In »You Were Never Really Here« finden die kleinen Tode im Rahmen eines hintergründigen Thrillers statt. Der von Phoenix gespielte Kriegsveteran und Auftragskiller Joe hat sich auf die Befreiung von Opfern von Sexhandel und Kinderprostitution spezialisiert. Er selbst ist ein von seiner Vergangenheit schwer beschädigter Mann in einem prallen, von Narben gezeichneten Körper. Mit asynchronen Bild- und Tonmontagen und dissonanten Klängen (der Soundtrack stammt von Jonny Greenwood) taucht der Film tief ein in das aufgewühlte Innenleben des Protagonisten. Ramsay lässt das Porträt von Joe jedoch nie in jene männliche Larmoyanz abgleiten, die in Racheerzählungen über »verletzte Seelen« so oft zu finden ist.
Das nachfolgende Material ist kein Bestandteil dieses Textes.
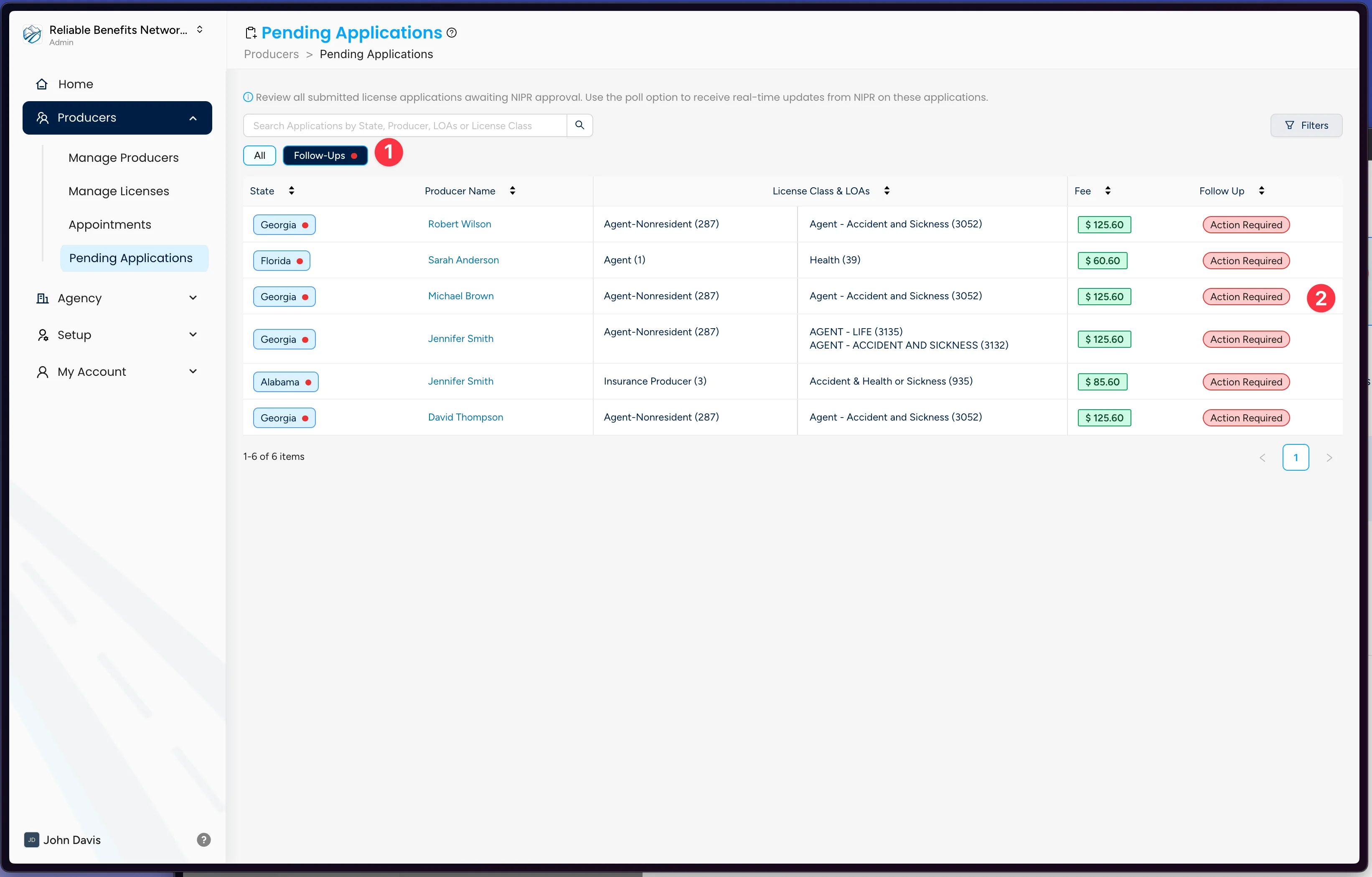The width and height of the screenshot is (1372, 877).
Task: Collapse the Producers section in the sidebar
Action: [x=193, y=118]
Stattdessen zeigt sie immer wieder Sinn für einen grotesken, dabei zarten Humor – etwa wenn Joe einen Mann, auf den er gerade geschossen hat, in dessen letzten Minuten die Hand hält. Im Radio dudelt Musik, mit brüchiger Stimme singen sie gemeinsam »I’ve Never Been to Me« von Charlene.

Die Werkschau im Kino Arsenal Berlin läuft noch bis 23. Oktober.